Let us say that wells come on stream at the first of the next year. Then at the beginning of 2009 1,750 wells were entering the second year of production while 2,250 were just starting up, then the production number changes so that in their first year the new wells will produce an average 363 kbd and this drops to 218 kbd in the second year, and the well is then done. Now we move forward to the start of 2010, so the original wells drop out of production, and the new wells drop down to second year production values. In order to sustain gas production the company will have to drill an additional 2,167 wells this year, at the assumed new production rate and success rate.
However the price of natural gas having fallen the company which drilled last years wells with say 160 rigs decides to cut back to 110 rigs in the same vein as Chesapeake. Then if the 160 rigs drilled 2,500 wells in 2008, the rig production is about 15.6 wells/year. So the number of wells drilled this year at that rate, but with the lower number of rigs, will be 1,718. At 90% success rate this gives 1,546 new wells at 363 kbd and 2,250 old wells at 218 kbd. The total is roughly 1.0 bcf/day. In other words the company will see a 20% drop in production next year. It gets a little worse in 2011. Consider that if the same number of wells are generated in 2010, then we have 1,546 wells at 363 kbd and 1,546 wells at 218 kbd, so the production drops to 0.9 bcf, at which it stabilizes, if the success rate and well production rates remain constant. As a matter of reality it is likely that they will drop.
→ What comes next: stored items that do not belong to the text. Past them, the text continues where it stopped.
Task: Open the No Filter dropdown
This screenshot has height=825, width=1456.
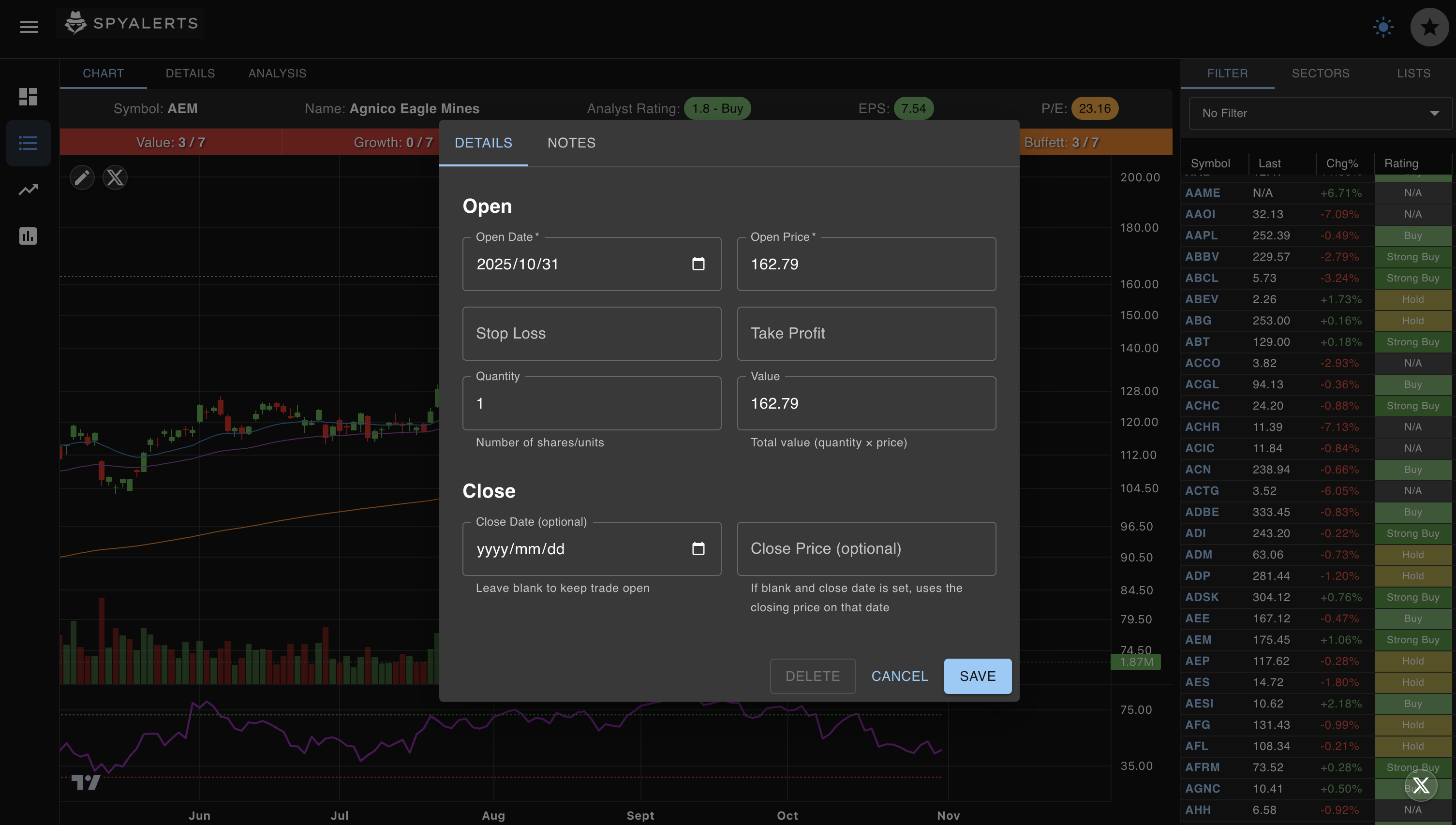Action: pos(1319,113)
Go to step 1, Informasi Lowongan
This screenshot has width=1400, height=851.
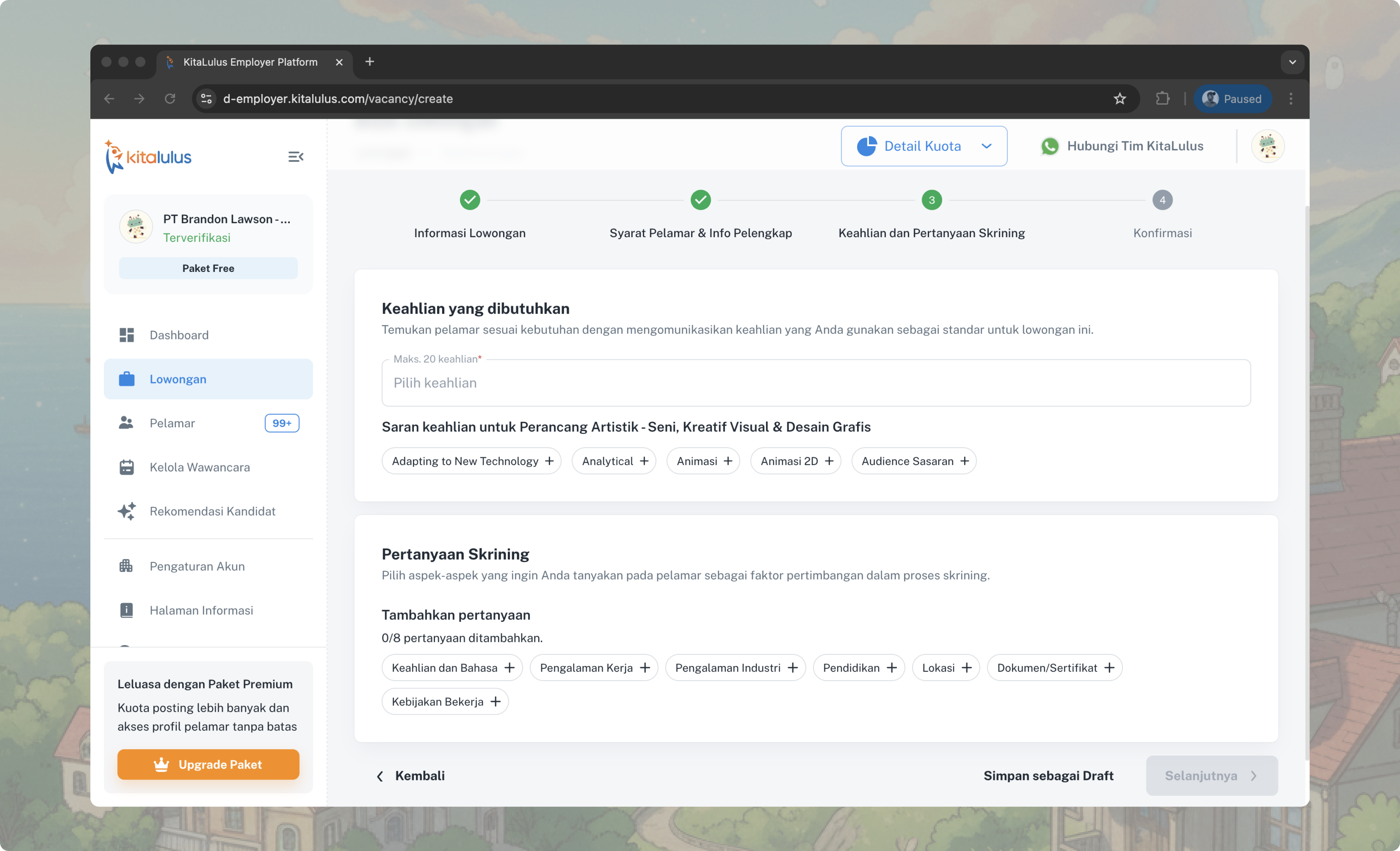click(x=469, y=200)
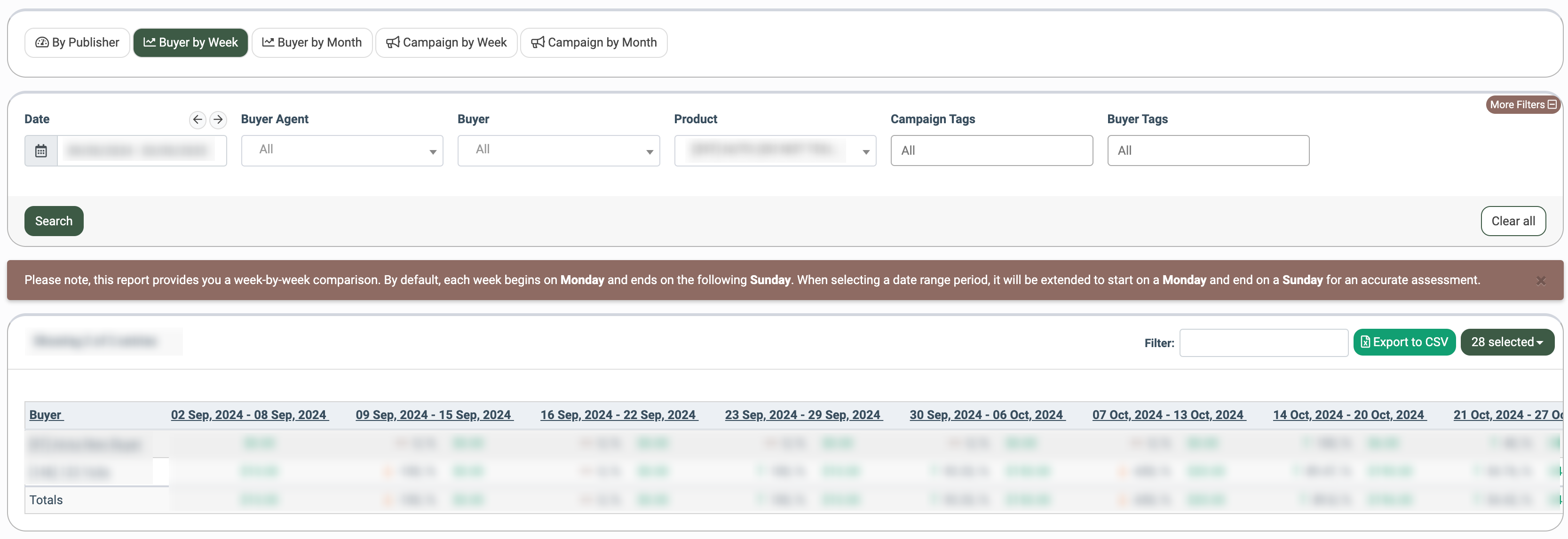Open the 28 selected columns dropdown
Screen dimensions: 1568x539
[x=1506, y=342]

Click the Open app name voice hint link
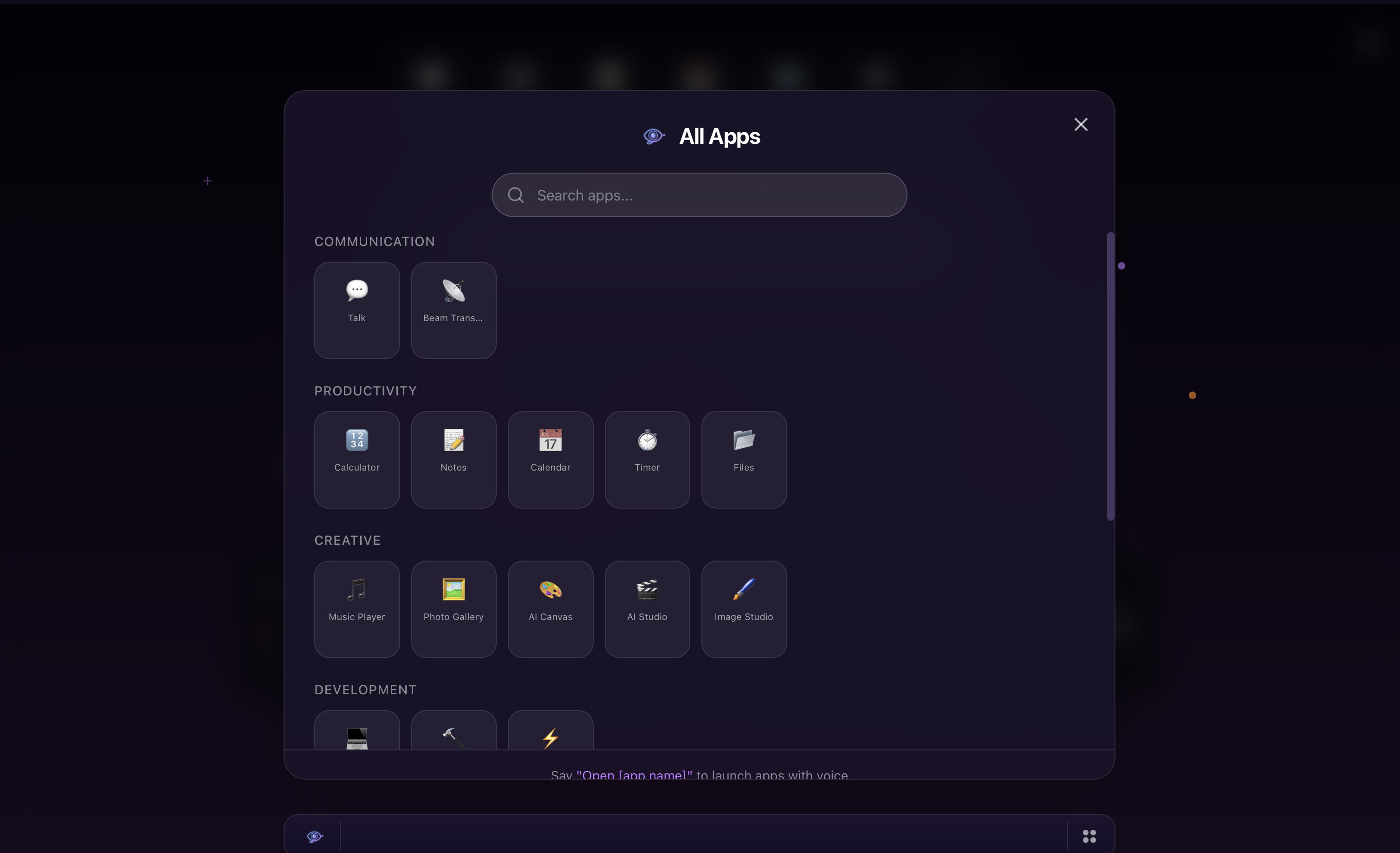(634, 775)
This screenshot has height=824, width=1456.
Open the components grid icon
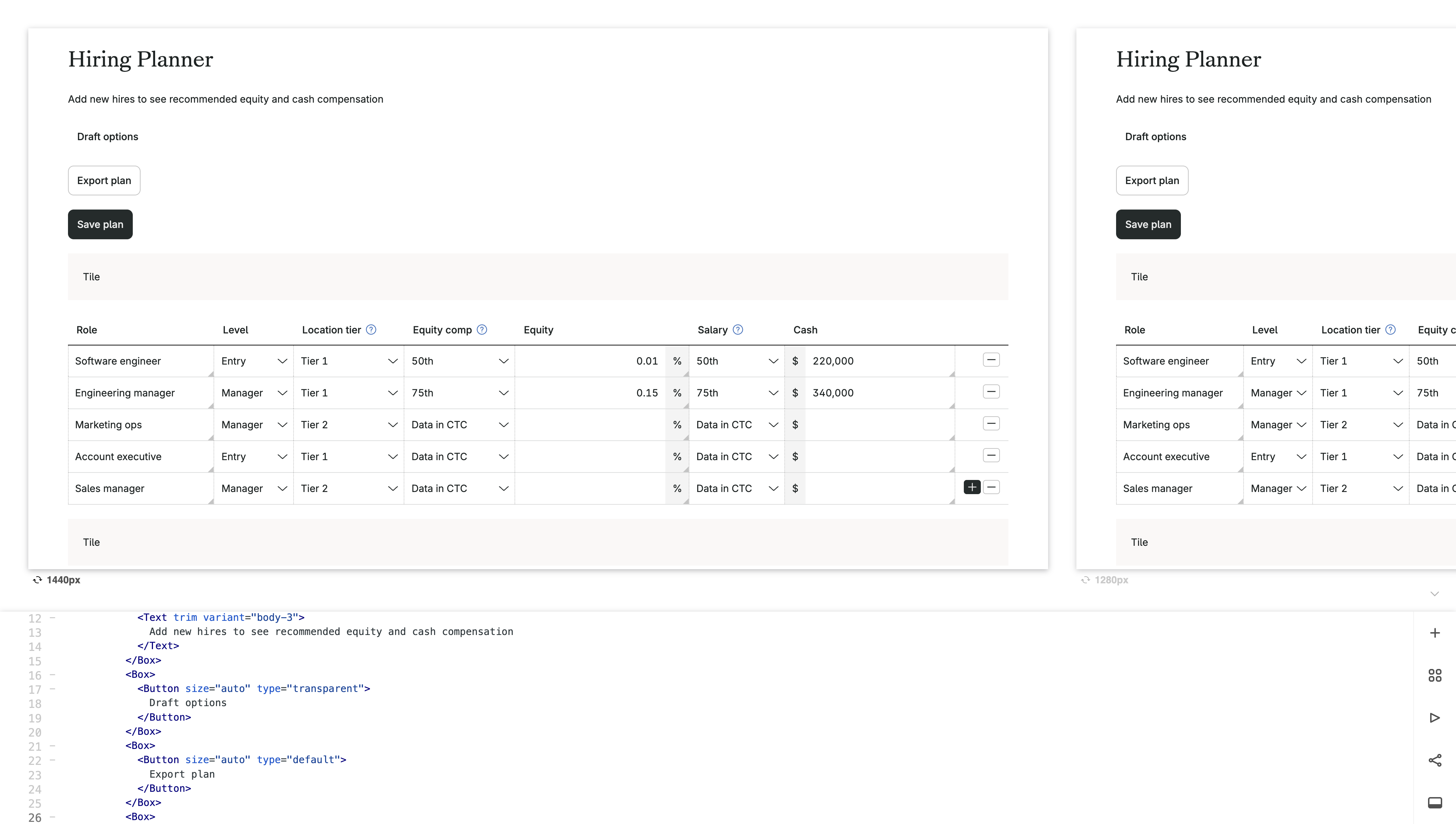click(x=1434, y=675)
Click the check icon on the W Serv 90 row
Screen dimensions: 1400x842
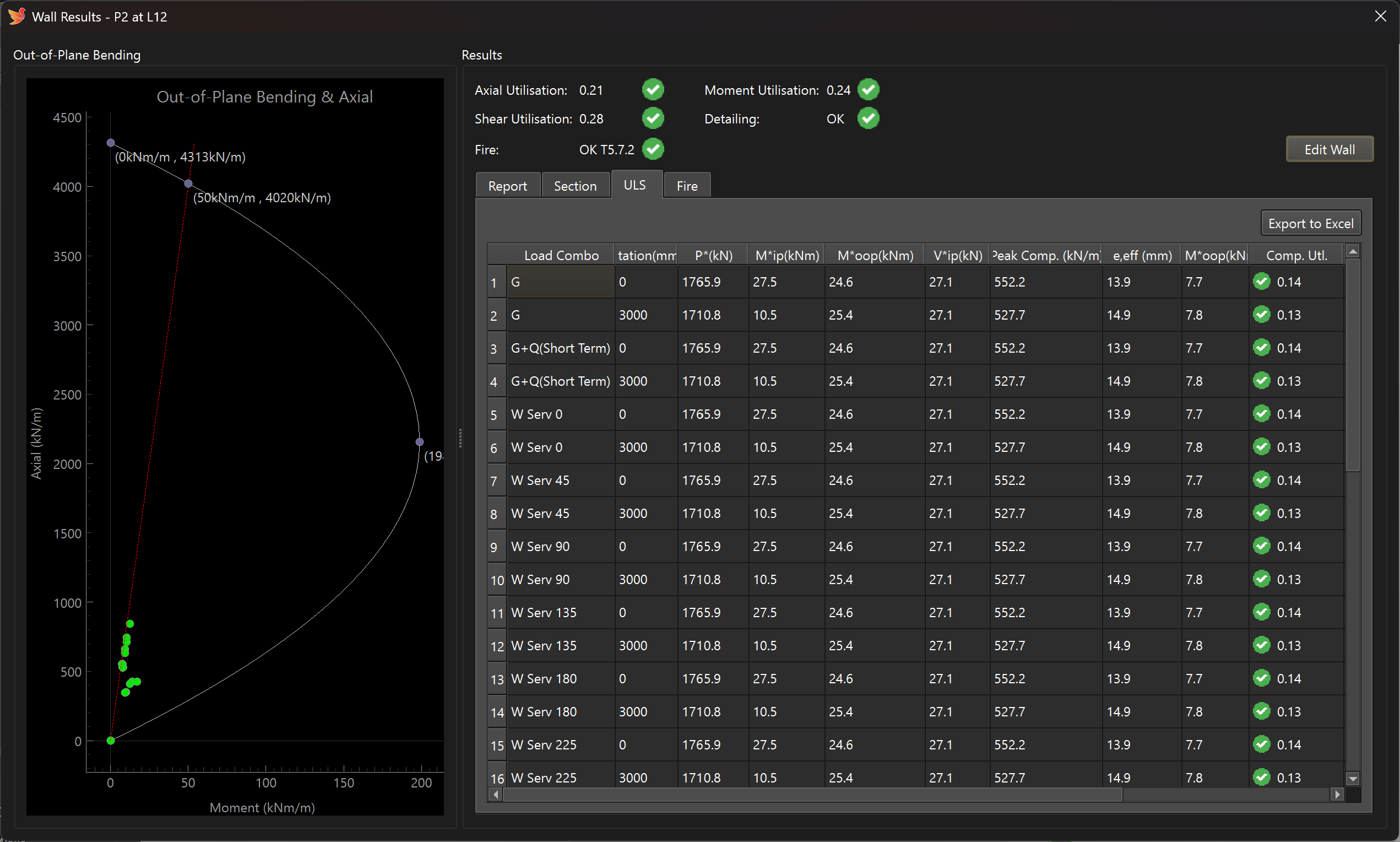[1262, 546]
To revert back to real numbers the Baker Hughes rig counts for 27 Feb, 2009 had 1,243 rigs operating in North America, of which 78% were gas (970). Of the total some 37% (460) were drilling horizontal wells. Incidentally the site presents these in a rather informative graphic:
Source Baker Hughes
It is interactive and, for example, by selecting for the Williston Basin find that there are 34 rigs drilling, that they are all drilling for oil, and that 89% of them (30) are drilling horizontal wells.
Source Baker Hughes
This is a much faster and more visual understanding of the data than the old way of downloading spreadsheets, which is the way you still have to look to find, for example, that in January Saudi Arabia had 46 rigs drilling for oil, and 28 drilling for natural gas. But it still leaves me wondering what that one rig is doing drilling a geothermal well in Illinois.
Well enough for crystal gazing for today, as I mentioned this is just an illustrative example of what might happen in the none-too-distant future. It is not accurate since some companies are cutting back harder on rig counts than I have suggested, success rates are not all the same (it has been suggested that as an industry average only 28% of the gas shale wells make a profit at a reasonable price for gas). But it might help understand why it is very unlikely that gas prices will remain as low as they are now for very long.